Thea Janis was a literary Mozart. She published her first novel at age fourteen, shocking the upper crust of Boston with her frank depiction of blue-blooded indiscretions, and she seemed to have a magnificent career ahead of her. But before Thea could publish her follow-up novel, she mysteriously disappeared and was eventually named as a victim of a serial killer.
Twenty-four years later, an admirer of Thea’s comes to Carlotta claiming to have evidence that Thea is alive—and still writing. He begs Carlotta to find the onetime prodigy, but there are powerful people, including Thea’s prominent family of Boston politicians, who want Thea’s second book to stay buried. As a take-no-prisoners gubernatorial race speeds to its climax, Carlotta discovers a secret that could upend the campaign, endanger people’s lives, and rewrite literary history.

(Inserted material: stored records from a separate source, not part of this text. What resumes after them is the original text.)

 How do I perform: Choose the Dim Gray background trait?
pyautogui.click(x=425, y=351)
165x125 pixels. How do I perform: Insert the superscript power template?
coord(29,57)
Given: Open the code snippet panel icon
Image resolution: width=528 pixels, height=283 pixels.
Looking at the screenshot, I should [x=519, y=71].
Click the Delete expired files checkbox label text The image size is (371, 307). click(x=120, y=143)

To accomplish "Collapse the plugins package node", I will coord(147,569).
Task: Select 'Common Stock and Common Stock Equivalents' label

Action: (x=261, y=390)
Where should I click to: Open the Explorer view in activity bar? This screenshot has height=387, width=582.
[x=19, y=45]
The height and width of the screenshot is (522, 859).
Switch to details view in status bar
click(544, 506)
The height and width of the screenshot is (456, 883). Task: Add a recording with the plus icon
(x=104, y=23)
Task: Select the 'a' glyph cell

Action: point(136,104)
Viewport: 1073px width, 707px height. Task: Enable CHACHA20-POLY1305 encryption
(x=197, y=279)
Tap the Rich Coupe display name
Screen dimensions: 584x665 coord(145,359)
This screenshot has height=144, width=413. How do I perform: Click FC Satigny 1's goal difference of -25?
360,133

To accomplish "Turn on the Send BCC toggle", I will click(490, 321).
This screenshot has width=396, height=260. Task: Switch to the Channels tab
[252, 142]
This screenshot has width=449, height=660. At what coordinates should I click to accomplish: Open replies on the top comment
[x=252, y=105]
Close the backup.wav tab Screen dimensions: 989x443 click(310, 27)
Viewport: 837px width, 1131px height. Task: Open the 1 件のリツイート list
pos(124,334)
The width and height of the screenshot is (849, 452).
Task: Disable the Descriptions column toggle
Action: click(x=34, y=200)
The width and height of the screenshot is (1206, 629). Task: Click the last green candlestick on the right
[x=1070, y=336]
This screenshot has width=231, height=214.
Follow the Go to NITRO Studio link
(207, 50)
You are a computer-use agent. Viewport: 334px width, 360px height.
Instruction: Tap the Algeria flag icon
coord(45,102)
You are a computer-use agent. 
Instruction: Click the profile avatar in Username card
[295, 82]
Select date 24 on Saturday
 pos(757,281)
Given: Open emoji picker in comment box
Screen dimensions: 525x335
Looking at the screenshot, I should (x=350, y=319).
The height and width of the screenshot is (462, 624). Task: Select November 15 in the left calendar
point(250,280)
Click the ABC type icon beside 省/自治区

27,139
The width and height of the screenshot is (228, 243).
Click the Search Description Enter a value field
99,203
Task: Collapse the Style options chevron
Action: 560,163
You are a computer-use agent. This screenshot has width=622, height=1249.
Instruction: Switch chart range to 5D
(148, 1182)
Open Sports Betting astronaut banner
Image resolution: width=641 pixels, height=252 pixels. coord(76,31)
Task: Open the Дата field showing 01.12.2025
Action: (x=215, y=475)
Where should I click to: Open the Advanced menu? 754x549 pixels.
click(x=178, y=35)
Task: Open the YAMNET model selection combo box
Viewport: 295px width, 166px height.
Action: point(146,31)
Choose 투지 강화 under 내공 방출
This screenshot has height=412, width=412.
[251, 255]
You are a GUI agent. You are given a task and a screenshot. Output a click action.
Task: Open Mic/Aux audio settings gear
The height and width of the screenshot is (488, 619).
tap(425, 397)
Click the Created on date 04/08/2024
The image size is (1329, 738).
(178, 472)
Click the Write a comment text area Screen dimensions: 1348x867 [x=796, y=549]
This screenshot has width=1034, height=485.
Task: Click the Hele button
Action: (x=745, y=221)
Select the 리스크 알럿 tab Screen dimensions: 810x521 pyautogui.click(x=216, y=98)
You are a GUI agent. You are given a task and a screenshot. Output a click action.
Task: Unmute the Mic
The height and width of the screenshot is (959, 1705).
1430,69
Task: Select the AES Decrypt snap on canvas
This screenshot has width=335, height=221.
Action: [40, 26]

Cold Case is the 7th book in the Carlotta Carlyle Mysteries, but you may enjoy reading the series in any order.
PUBLISHERS WEEKLY
In less capable hands, a tale about a 14-year-old literary sensation who's been missing and presumed dead for 24 years would be hard to believe. But Barnes's writing is so confident and her characters so engrossing that readers will have no trouble suspending disbelief for her seventh Carlotta Carlyle adventure (after Hardware). Adam Mayhew shows up on PI Carlyle's Cambridge, Mass., doorstep with the first chapter of a manuscript that he says could only have been penned by Thea Janis, who disappeared so long ago. When her clothes were later found on a beach, Thea Janis was presumed to be a suicide. But Mayhew, a relative of the author, insists that the manuscript--which makes reference to the fall of the Berlin Wall--proves she is alive and writing. Carlyle's task is to find the writer--with nothing to go on except that the gardener who worked at the private school the girl attended disappeared at the same time. At first, the nimble-minded Carlyle is skeptical that the manuscript is by Janis. But the more she reads, the more captivated she becomes--by the writing and the writer. And when Mayhew tries to get the manuscript back again, she's sure something big is afoot. Janis, it turns out, was a pseudonym for Dorothy Cameron, who came from a high-profile family. In fact, her brother, Garnet Cameron, is currently running for governor of Massachusetts. Why is the Cameron family so desperate to get the new manuscript back and Carlyle out of their lives? There are some preposterous turns, including allusions to JFK and Castro, and recovered memory plays a large role. But the pages keep turning, and Carlyle's wry voice is a bracing counterpoint to the lifestyles of the rich and famous it describes. Major ad/promo.